Berlin (taz) — Das Wort Humankapital kennt inzwischen jedes Kind. Einer der Schöpfer des schwammigen Modebegriffs, der in Chikago und Stanford lehrende US-amerikanische Ökonom Gary Stanley Becker, erhält den diesjährigen Nobelpreis für Wirtschaftswissenschaften. Die Mitglieder der schwedischen Akademie der Wissenschaften, allesamt etwas angegraut und intellektuell vergreist, zeichneten gestern den 61jährigen Professor für Wirtschafts- und Sozialwissenschaften für seine Verdienste aus.
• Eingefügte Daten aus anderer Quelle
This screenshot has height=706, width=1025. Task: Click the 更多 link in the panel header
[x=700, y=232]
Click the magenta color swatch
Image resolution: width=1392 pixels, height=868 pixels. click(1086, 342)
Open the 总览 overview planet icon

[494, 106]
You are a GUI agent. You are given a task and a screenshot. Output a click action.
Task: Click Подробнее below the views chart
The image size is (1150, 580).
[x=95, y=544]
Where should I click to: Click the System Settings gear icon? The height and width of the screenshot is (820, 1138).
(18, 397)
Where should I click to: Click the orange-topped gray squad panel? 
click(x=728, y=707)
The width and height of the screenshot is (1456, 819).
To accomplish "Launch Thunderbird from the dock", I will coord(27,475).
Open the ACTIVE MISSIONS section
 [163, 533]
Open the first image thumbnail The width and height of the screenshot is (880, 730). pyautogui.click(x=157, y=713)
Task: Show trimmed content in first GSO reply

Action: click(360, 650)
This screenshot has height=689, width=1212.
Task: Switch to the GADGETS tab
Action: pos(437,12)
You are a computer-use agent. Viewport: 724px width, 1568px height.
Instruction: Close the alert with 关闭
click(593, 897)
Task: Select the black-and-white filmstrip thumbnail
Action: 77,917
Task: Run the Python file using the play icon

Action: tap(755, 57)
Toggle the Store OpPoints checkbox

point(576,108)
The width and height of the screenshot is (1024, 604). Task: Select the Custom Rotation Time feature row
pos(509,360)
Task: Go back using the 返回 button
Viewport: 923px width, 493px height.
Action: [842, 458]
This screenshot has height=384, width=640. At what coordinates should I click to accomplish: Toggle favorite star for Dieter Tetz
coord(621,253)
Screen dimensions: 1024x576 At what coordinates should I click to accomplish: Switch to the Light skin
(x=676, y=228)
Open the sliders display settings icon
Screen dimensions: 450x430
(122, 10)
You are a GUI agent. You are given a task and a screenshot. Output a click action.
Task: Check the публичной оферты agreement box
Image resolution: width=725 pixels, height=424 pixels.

Er habe, so das Preiskomitee, die wirtschaftswissenschaftliche Analyse auf weite Bereiche des menschlichen Verhaltens ausgedehnt.

Unbeirrbar hatte der nicht unumstrittene Becker an seiner These von der Übertragbarkeit der mikroökonomischen Theorie auf die sogenannten „außermarktlichen Beziehungen“ festgehalten. Beckers Arbeiten, die davon ausgehen, daß sich das Verhalten der Menschen auf den unterschiedlichsten Gebieten immer nach den selben zweckorientierten Grundsätzen richtet, wurden selbst in Kollegenkreisen mit viel Skepsis aufgenommen. Den Kern seines methodischen Vorgehens beschrieb der 1930 in Pottsville geborene Wissenschaftler einmal selbst mit dem von George Bernhard Shaw entliehenen Aphorismus: „Ökonomie ist die Kunst, aus seinem Leben das Beste zu machen.“ Seinen bedeutendsten Beitrag, so das Preiskomitee, habe er gerade bei der Analyse des Faktors Humankapital und der Wirkung von Investitionen zur Verbesserung der menschlichen Kompetenz geleistet.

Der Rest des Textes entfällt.